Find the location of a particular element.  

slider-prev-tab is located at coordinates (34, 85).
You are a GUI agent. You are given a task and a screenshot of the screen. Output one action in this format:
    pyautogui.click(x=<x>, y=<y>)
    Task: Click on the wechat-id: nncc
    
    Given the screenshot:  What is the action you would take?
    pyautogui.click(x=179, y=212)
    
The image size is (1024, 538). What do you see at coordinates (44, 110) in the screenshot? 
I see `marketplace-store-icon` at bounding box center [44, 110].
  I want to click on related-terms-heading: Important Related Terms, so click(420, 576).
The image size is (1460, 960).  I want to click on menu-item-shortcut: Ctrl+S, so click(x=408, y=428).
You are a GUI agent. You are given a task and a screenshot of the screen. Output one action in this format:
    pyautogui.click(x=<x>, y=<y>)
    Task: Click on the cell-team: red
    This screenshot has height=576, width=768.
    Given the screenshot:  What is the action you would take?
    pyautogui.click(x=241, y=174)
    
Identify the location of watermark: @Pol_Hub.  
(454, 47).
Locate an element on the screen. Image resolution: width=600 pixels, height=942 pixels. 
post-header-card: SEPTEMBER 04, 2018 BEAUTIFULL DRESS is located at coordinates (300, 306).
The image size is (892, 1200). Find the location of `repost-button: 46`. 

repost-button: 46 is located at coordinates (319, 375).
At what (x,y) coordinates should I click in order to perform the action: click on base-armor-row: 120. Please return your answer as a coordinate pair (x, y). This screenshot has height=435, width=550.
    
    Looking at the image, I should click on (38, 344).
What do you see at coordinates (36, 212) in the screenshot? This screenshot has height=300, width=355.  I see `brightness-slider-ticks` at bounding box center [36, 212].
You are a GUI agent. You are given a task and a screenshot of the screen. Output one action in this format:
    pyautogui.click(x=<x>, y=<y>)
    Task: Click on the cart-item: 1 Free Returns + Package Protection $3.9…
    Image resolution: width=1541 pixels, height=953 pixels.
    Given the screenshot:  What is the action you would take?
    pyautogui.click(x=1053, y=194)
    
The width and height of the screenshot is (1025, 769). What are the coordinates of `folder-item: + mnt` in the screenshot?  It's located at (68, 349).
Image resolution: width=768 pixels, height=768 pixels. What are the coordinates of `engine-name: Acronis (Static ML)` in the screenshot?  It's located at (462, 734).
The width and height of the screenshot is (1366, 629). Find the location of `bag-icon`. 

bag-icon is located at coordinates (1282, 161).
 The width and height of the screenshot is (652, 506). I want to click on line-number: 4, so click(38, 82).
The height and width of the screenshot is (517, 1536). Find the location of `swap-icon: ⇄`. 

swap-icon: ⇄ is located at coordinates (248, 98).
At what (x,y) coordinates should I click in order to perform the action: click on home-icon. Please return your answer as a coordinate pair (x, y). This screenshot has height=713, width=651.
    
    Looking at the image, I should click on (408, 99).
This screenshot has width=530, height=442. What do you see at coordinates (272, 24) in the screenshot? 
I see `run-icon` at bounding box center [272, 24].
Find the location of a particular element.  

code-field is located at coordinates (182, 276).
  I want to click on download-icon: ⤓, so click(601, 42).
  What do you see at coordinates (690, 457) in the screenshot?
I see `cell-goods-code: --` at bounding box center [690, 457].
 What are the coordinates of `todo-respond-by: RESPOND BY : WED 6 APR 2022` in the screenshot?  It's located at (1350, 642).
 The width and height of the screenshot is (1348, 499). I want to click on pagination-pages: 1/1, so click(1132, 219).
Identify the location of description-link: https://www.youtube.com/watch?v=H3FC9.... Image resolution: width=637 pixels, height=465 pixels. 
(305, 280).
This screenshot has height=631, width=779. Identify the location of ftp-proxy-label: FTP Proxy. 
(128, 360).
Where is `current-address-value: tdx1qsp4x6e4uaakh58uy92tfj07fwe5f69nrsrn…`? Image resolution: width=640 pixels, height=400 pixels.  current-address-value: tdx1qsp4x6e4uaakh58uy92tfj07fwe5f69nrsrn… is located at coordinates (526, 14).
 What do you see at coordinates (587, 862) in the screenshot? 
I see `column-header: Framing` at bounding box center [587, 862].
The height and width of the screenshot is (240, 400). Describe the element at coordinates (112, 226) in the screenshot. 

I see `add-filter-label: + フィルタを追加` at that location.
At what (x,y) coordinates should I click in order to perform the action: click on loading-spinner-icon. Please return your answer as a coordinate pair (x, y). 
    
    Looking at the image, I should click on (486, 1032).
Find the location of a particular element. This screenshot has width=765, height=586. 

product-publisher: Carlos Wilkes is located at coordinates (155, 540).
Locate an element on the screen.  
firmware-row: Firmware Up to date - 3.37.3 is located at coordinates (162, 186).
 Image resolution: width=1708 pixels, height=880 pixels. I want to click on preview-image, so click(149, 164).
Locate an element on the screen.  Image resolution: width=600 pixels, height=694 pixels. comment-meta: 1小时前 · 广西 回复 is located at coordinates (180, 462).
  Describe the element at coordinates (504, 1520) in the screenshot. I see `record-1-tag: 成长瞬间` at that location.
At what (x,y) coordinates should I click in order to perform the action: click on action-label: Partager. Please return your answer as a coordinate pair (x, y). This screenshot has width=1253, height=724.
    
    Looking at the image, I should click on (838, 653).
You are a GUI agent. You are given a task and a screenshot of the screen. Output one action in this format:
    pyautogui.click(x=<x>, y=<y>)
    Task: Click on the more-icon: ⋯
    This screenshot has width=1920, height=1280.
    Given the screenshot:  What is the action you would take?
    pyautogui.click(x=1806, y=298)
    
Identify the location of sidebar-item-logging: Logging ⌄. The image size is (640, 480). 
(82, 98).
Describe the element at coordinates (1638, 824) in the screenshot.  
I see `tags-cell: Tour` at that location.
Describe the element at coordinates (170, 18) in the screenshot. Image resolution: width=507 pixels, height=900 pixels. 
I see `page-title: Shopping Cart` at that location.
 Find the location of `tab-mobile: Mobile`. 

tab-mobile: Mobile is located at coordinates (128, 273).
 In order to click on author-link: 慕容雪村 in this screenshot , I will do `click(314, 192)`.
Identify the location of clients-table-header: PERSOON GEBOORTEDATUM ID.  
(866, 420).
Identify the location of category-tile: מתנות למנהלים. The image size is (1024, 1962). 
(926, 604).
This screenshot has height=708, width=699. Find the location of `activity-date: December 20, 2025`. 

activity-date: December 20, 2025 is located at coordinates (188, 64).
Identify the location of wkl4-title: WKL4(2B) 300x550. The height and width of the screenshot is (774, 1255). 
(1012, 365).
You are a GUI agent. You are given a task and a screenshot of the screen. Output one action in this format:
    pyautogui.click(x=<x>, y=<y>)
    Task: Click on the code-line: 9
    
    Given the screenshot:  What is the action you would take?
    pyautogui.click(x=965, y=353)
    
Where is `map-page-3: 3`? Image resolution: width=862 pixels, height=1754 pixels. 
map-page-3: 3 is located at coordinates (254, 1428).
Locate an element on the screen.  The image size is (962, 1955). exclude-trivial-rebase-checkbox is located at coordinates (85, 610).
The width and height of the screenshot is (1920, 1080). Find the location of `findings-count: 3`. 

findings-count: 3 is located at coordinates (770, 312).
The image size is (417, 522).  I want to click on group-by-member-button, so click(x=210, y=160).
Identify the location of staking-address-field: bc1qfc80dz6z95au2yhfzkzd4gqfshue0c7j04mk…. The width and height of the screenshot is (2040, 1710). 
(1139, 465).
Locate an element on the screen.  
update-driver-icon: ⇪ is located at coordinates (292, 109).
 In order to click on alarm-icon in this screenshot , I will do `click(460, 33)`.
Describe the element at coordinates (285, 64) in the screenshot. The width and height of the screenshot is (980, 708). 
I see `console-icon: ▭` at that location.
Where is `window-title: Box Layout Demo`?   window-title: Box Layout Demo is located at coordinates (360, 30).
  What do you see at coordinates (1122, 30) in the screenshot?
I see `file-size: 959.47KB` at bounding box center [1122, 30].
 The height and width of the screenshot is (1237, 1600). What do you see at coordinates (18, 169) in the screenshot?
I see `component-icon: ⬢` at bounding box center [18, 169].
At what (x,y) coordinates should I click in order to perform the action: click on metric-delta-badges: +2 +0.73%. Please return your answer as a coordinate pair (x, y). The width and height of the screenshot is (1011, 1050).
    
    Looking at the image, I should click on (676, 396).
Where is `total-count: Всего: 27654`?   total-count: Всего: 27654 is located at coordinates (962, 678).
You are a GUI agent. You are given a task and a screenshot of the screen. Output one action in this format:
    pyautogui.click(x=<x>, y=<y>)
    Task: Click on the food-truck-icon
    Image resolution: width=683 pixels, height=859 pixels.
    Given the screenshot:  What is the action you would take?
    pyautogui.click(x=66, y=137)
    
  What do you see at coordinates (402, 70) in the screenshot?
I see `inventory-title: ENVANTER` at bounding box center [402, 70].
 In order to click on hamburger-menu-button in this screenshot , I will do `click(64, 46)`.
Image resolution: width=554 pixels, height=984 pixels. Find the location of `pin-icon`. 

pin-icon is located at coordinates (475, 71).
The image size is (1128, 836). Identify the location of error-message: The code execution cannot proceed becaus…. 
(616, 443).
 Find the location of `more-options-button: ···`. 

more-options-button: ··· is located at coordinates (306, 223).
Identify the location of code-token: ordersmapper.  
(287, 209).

WHAT YOU ARE ASKED TO DO:
Reproduce the rows word for word. Begin at the line that contains "Identify the location of code-token: ordersmapper." and stop at the end of the rows.

YOUR SOLUTION:
Identify the location of code-token: ordersmapper.  
(287, 209).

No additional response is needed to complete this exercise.